El ámbito del derecho civil puede considerarse como el locus de las transformaciones más radicales que promovió la Revolución mexicana.
Sabemos que durante la dictadura de Porfirio Díaz los privilegios reservados para una clase aristocrática impedían que la mayoría de la población ejerciera los derechos civiles que les correspondían, sobre todo en materia de propiedad, factor que contribuyó al encono social que se manifestaba desde los primeros años del siglo XX. En este sentido, no deja de sorprendernos el hecho de que, durante el largo mandato porfirista, mil familias detentaran la propiedad del 97 por ciento del territorio nacional, lo que nos permite dimensionar las profundas asimetrías sociales y la necesidad de una regulación efectiva en materia civil.
Si bien, el derecho agrario y laboral son los perfiles más conocidos de los avances que, en materia jurídica, nos entregó la Revolución; también podemos encontrar sus ideales dentro del primer ordenamiento civil integral, posterior al movimiento armado. Cabe recordar que México contó con la Ley sobre Relaciones familiares de 1917, un ordenamiento especializado en materia familiar de avanzada, que lamentablemente no fue impulsado por los gobiernos post-revolucionarios.
El Código Civil de 1928, por su parte, fue elaborado por una comisión a cargo de Francisco H. Ruiz, equipo que trabajó bajo una perspectiva socializante y revolucionaria, asociada al jurista francés Léon Duguit, su objetivo era redactar un instrumento jurídico capaz de afrontar las problemáticas propias a una sociedad que se transformaba vertiginosamente, para dar respuesta a una realidad social que exigía una certeza jurídica que los moldes pseudo-feudales del porfiriato no podían otorgar.
De manera general, el nuevo Código tenía un perfil social, sobre todo en cuanto a su concepción de la propiedad, dejando de lado el aspecto individualizante que lo caracterizó en sus versiones de 1884 y 1870; en tanto, de manera particular, las novedades que podemos señalar como las más importantes en el área civil son: la igualdad entre el hombre y la mujer dentro del ámbito familiar, la fijación del matrimonio como contrato sui generis entre un solo hombre y una sola mujer, la consideración de los efectos en materia de filiación, alimentos y sucesión derivados de la figura del concubinato, así como el reconocimiento de los hijos naturales, además de establecer, por primera vez en México, en el ámbito contractual que "la voluntad de las partes, es la suprema ley de los contratos".

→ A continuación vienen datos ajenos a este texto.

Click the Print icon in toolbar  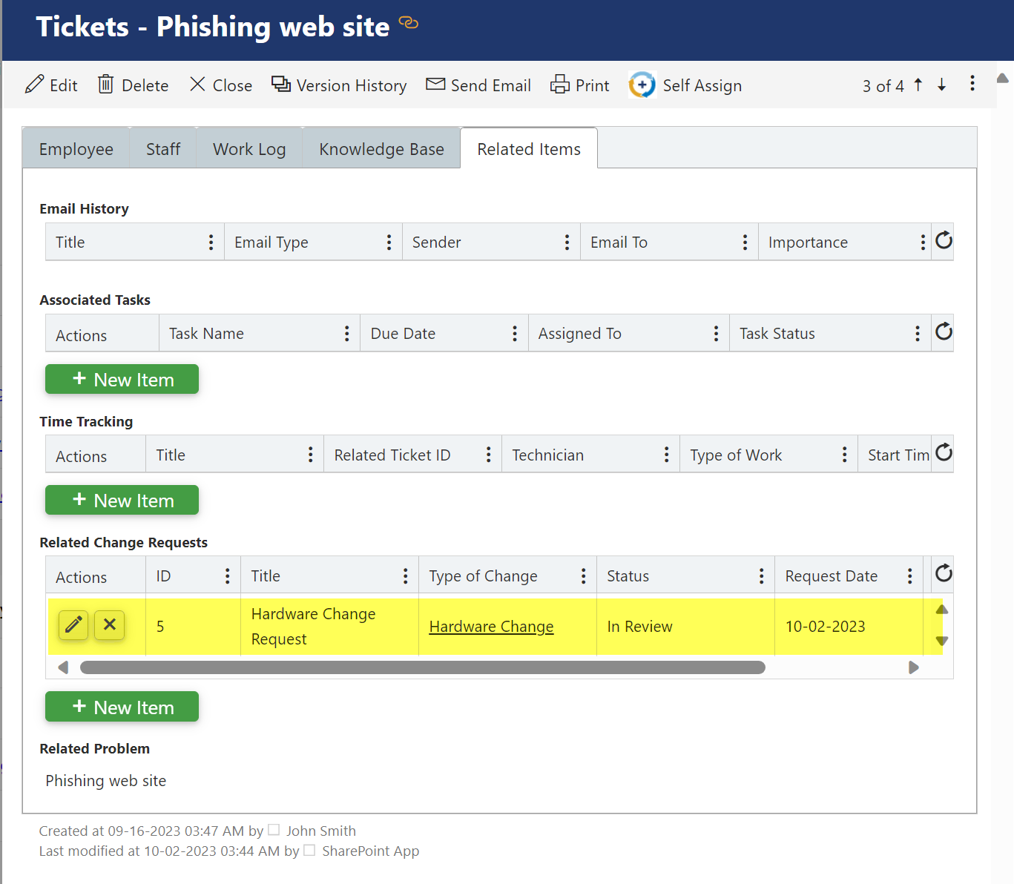point(559,85)
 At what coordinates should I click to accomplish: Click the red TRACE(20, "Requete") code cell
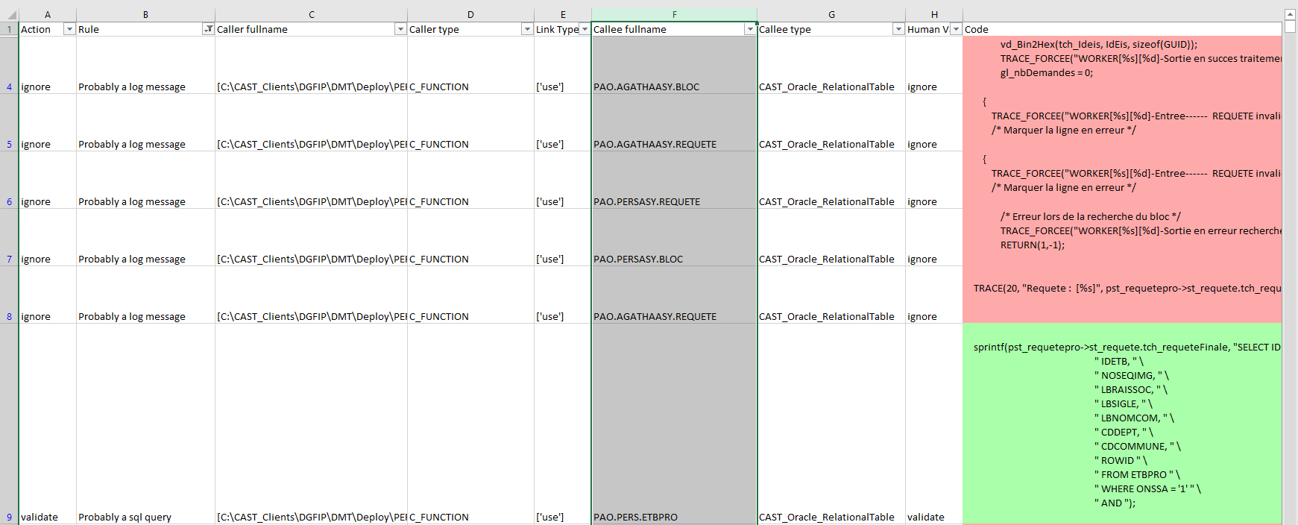pos(1122,295)
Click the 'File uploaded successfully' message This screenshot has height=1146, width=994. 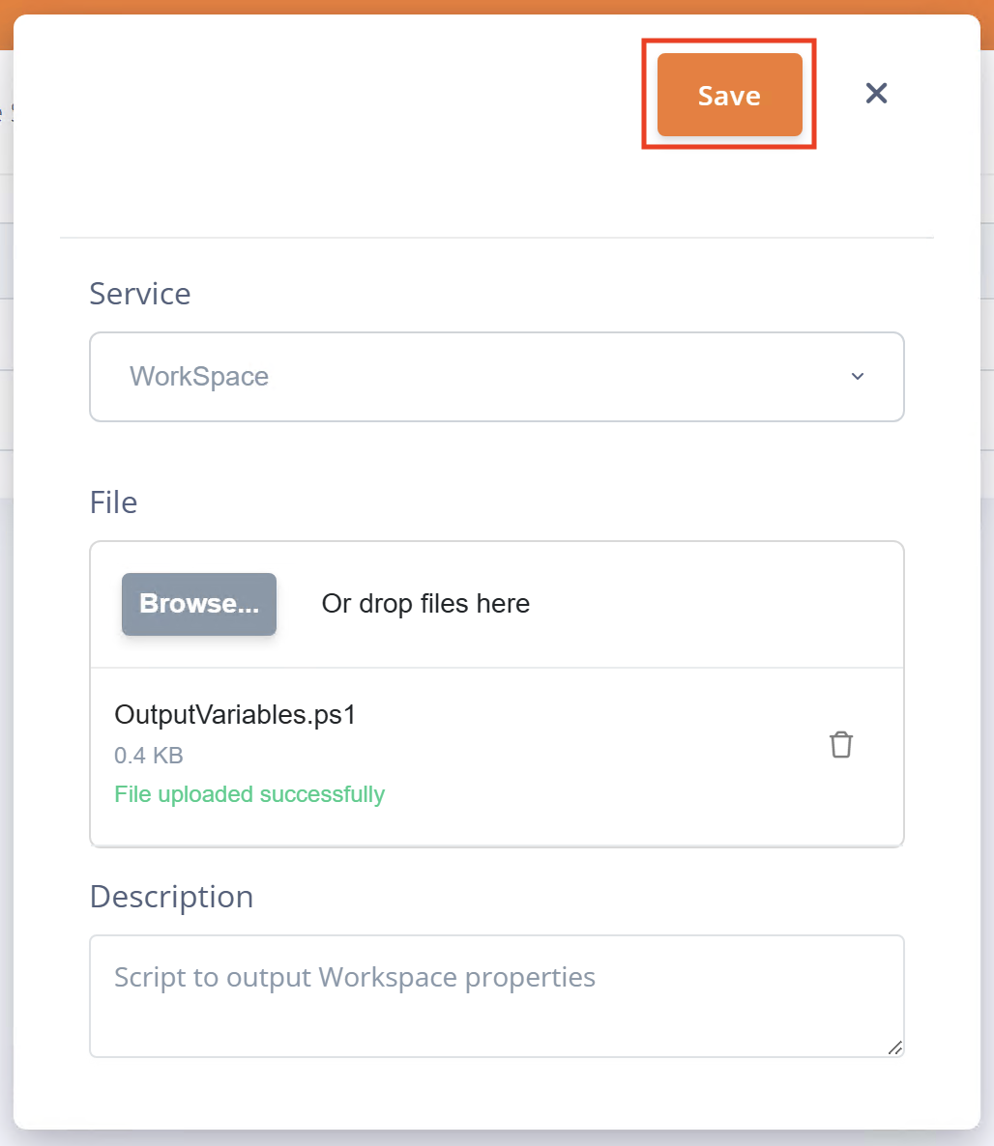[x=249, y=794]
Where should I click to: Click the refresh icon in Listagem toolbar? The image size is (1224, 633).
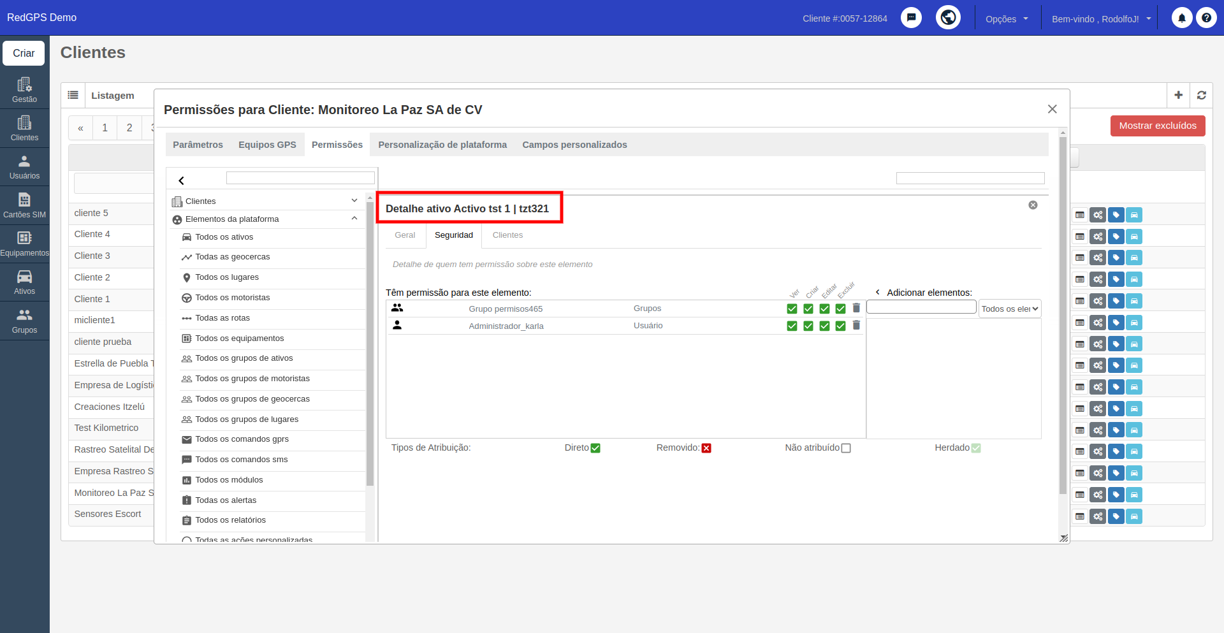1201,95
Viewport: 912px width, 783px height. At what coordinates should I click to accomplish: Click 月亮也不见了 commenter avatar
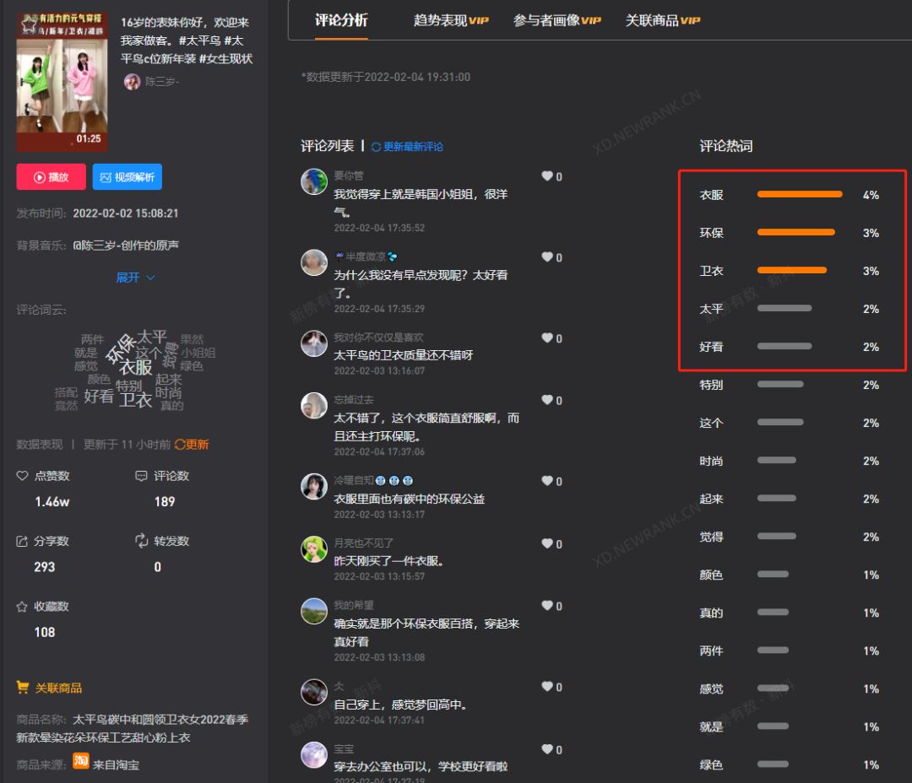tap(314, 549)
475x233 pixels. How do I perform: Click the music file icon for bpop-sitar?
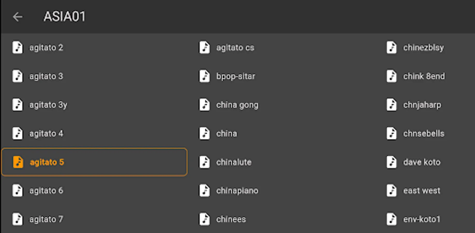pos(205,76)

Logra entreverse detrás de cada uno de los temas abordados por el Código, que la institución de la familia, entendida como fundamento de la sociedad mexicana, transitaba de un machismo exacerbado, respaldado por la religión y las tradiciones decimonónicas, hasta una versión más igualitaria, social y funcional donde las mujeres y los menores gozaban también de la protección de la norma jurídica.
El nuevo Código civil fue publicado en el Diario Oficial de la Federación en 1928; sin embargo, entra en vigor hasta el 1º de octubre de 1932, lo que responde también a un periodo de adaptación social y de consolidación institucional que fue necesario después de la Revolución, esto aunado a la efervescencia política del periodo que sigue a la muerte de Álvaro Obregón.
Así pues, a través del Código Civil de 1928 corroboramos la profunda relación de las normas jurídicas con su entorno social, pues el largo camino hacia la vigencia y la positividad está abanderado por el reclamo social y por la exigencia de una transformación de los instrumentos normativos que dan orden a la vida en comunidad. De tal suerte, podemos afirmar que los cambios considerados por el código en cuestión, son la respuesta concreta a las problemáticas sociales que le dieron vida al movimiento revolucionario mexicano.
Si pensamos de este modo, podremos reconocer a la Revolución mexicana como un movimiento vivo que subyace dentro de nuestro orden normativo, y que contribuyó a la transformación del mundo en el que vivimos, diariamente, cada uno de los mexicanos.